» **Recorded information**:
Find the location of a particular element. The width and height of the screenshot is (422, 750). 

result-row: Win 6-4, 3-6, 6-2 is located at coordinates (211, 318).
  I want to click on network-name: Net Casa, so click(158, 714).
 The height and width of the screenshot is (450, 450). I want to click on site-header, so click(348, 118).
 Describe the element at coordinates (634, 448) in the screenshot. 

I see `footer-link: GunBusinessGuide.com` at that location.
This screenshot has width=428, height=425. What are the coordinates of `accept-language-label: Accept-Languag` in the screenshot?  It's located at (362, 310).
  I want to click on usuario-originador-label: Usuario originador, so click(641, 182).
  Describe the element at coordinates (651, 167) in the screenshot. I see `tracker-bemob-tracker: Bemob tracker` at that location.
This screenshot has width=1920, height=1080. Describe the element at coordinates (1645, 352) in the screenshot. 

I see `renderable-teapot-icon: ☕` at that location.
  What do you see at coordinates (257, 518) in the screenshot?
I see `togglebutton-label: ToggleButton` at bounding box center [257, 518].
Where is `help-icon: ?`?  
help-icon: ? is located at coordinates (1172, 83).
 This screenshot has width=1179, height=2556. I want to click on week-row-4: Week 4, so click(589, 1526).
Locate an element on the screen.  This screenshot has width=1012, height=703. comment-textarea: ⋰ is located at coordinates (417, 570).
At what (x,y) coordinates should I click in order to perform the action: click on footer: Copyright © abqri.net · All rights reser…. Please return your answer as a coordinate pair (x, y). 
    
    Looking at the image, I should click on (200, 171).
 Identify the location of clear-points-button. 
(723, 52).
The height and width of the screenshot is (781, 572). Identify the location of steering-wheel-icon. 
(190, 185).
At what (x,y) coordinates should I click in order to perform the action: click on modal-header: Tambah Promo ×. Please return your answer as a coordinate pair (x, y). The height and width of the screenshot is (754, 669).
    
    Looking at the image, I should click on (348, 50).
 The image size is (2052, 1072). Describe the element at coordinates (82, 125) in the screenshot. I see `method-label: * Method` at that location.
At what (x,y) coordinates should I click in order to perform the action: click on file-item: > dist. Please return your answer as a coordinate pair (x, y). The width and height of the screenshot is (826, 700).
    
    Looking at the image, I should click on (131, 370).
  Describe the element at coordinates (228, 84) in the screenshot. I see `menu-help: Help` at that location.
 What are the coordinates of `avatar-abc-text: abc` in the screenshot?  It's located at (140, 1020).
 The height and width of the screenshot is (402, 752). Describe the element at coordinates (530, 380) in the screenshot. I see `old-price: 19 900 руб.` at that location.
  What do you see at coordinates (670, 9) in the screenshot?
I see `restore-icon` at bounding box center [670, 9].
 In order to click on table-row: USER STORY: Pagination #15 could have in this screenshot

» **Task description**: Rewrite all the items above with "coordinate pair" switched to "point" wherever it appears. Leave everything else unchanged.

» **Response area**:
Find the location of a particular element. The width and height of the screenshot is (422, 750). 

result-row: Win 6-4, 3-6, 6-2 is located at coordinates (211, 318).
  I want to click on network-name: Net Casa, so click(158, 714).
 The height and width of the screenshot is (450, 450). I want to click on site-header, so click(348, 118).
 Describe the element at coordinates (634, 448) in the screenshot. 

I see `footer-link: GunBusinessGuide.com` at that location.
This screenshot has width=428, height=425. What are the coordinates of `accept-language-label: Accept-Languag` in the screenshot?  It's located at (362, 310).
  I want to click on usuario-originador-label: Usuario originador, so click(641, 182).
  Describe the element at coordinates (651, 167) in the screenshot. I see `tracker-bemob-tracker: Bemob tracker` at that location.
This screenshot has width=1920, height=1080. Describe the element at coordinates (1645, 352) in the screenshot. 

I see `renderable-teapot-icon: ☕` at that location.
  What do you see at coordinates (257, 518) in the screenshot?
I see `togglebutton-label: ToggleButton` at bounding box center [257, 518].
Where is `help-icon: ?`?  
help-icon: ? is located at coordinates (1172, 83).
 This screenshot has width=1179, height=2556. I want to click on week-row-4: Week 4, so click(589, 1526).
Locate an element on the screen.  This screenshot has width=1012, height=703. comment-textarea: ⋰ is located at coordinates (417, 570).
At what (x,y) coordinates should I click in order to perform the action: click on footer: Copyright © abqri.net · All rights reser…. Please return your answer as a point (x, y). 
    
    Looking at the image, I should click on (200, 171).
 Identify the location of clear-points-button. 
(723, 52).
The height and width of the screenshot is (781, 572). Identify the location of steering-wheel-icon. 
(190, 185).
At what (x,y) coordinates should I click in order to perform the action: click on modal-header: Tambah Promo ×. Please return your answer as a point (x, y). The height and width of the screenshot is (754, 669).
    
    Looking at the image, I should click on (348, 50).
 The image size is (2052, 1072). Describe the element at coordinates (82, 125) in the screenshot. I see `method-label: * Method` at that location.
At what (x,y) coordinates should I click in order to perform the action: click on file-item: > dist. Please return your answer as a point (x, y). The width and height of the screenshot is (826, 700).
    
    Looking at the image, I should click on (131, 370).
  Describe the element at coordinates (228, 84) in the screenshot. I see `menu-help: Help` at that location.
 What are the coordinates of `avatar-abc-text: abc` in the screenshot?  It's located at (140, 1020).
 The height and width of the screenshot is (402, 752). Describe the element at coordinates (530, 380) in the screenshot. I see `old-price: 19 900 руб.` at that location.
  What do you see at coordinates (670, 9) in the screenshot?
I see `restore-icon` at bounding box center [670, 9].
 In order to click on table-row: USER STORY: Pagination #15 could have in this screenshot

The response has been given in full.